Verbal Riffs

A lot of modern music that is popular in the West is recognised as a fusion of West African and Western European musical forms, but the words describing the music, have no proven etymological origins. However current speculation is that words like jive, gig, jam, jazz, juke, blues, rock’n’roll etc also have their origins in West African languages. Languages were one of the very few things that the West Africans, who were uprooted very much against their will and brought to America as slaves, were able to bring with them, although sadly such languages were supressed once they arrived.

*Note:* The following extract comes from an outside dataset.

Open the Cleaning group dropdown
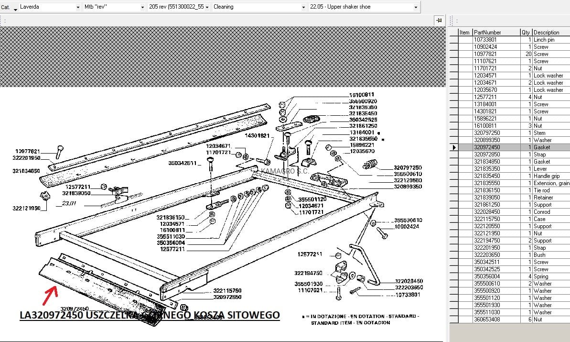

Juke, as in juke-box, is known to be associated with the American juke houses or juke joints. These were road houses providing drink, dancing and music – and frequently also a brothel as a lucrative side-line. In Gullah, also known as Sea Island Creole, a dialect of the Atlantic Coastal area that is fast dying out, the word joog, from which juke appears to be derived, means disorderly. But joog itself, etymologists now speculate, comes from Wolof, a language of West Africa – dzug, to live wickedly. Jive too is felt to be from Wolof originally.

Jazz, it is suggested, may have come from another West African language, Mandinka: jusi – to behave unusually.

But what about that word famously associated with the rock’n’roll and jazz greats: the riff? What West African language is this term associated with? Alas, no one can attribute any such exotic origins to the word. The best the etymologists can come up with is that riff is a shortened form of the prosaic English term for a repeated piece of music: the refrain.